To be sure, not everyone is convinced that cryptocurrencies nor blockchain technology will ever live up to the considerable hype that has gotten others so excited about the possibilities for innovation they provide. Writing about cryptocurrencies and blockchain technology for Forbes, Yuwa Hedrick-Wong argues that “cryptocurrency as a specific application of the blockchain technology has been a spectacular failure,” and that blockchain technology has yet to prove itself as a successful application separate from Bitcoin.
“Because blockchain was invented to create Bitcoin, what else can blockchain do on its own is a matter of exploration,” writes Hedrick-Wong, the former Global Chief Economist and Chair of the Academic Advisory Council at Mastercard. “As yet, nothing has been proven.”
However, also writing for Forbes, Dante Disparte, the founder and CEO of Risk Cooperative, notes “that that the technology has only come out of beta in 2017, despite bitcoin and its underlying public blockchain turning 10 this year.”

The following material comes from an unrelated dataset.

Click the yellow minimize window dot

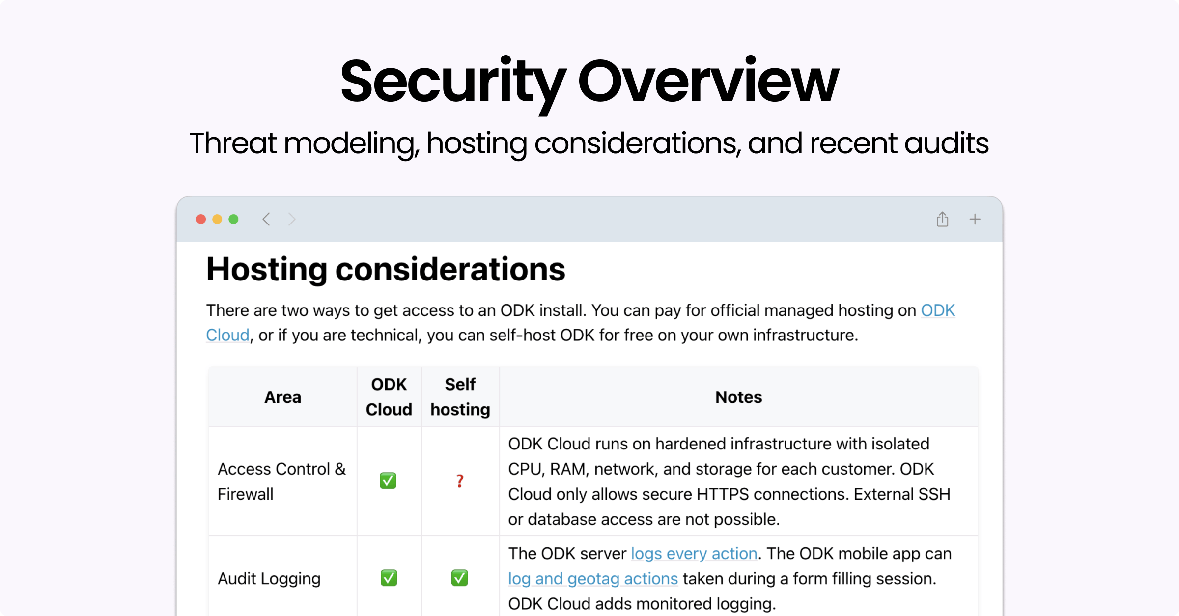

“Progress with blockchain, even for large incumbent companies or power structures, need not be a zero-sum proposition,” Disparte writes. “Indeed, blockchain is an augmenting technology precisely because it does not have to disrupt the type of value derived from existing systems, rather it can help create entirely new service, product and relationship models with and between markets or constituents.”
This potential to “help create entirely new service, product and relationship models with and between markets or constituents” is no doubt why the healthcare industry is increasingly embracing blockchain technology. It’s why it will continue to partner with tech companies to bring badly needed innovation to the industry.
While they’ve struggled to establish themselves as a viable alternative to the traditional monetary system, it still seems too early to declare cryptocurrencies “a spectacular failure” just yet. But if you’re looking for where the true innovation is happening with the blockchain, it’s probably time to look beyond digital coins.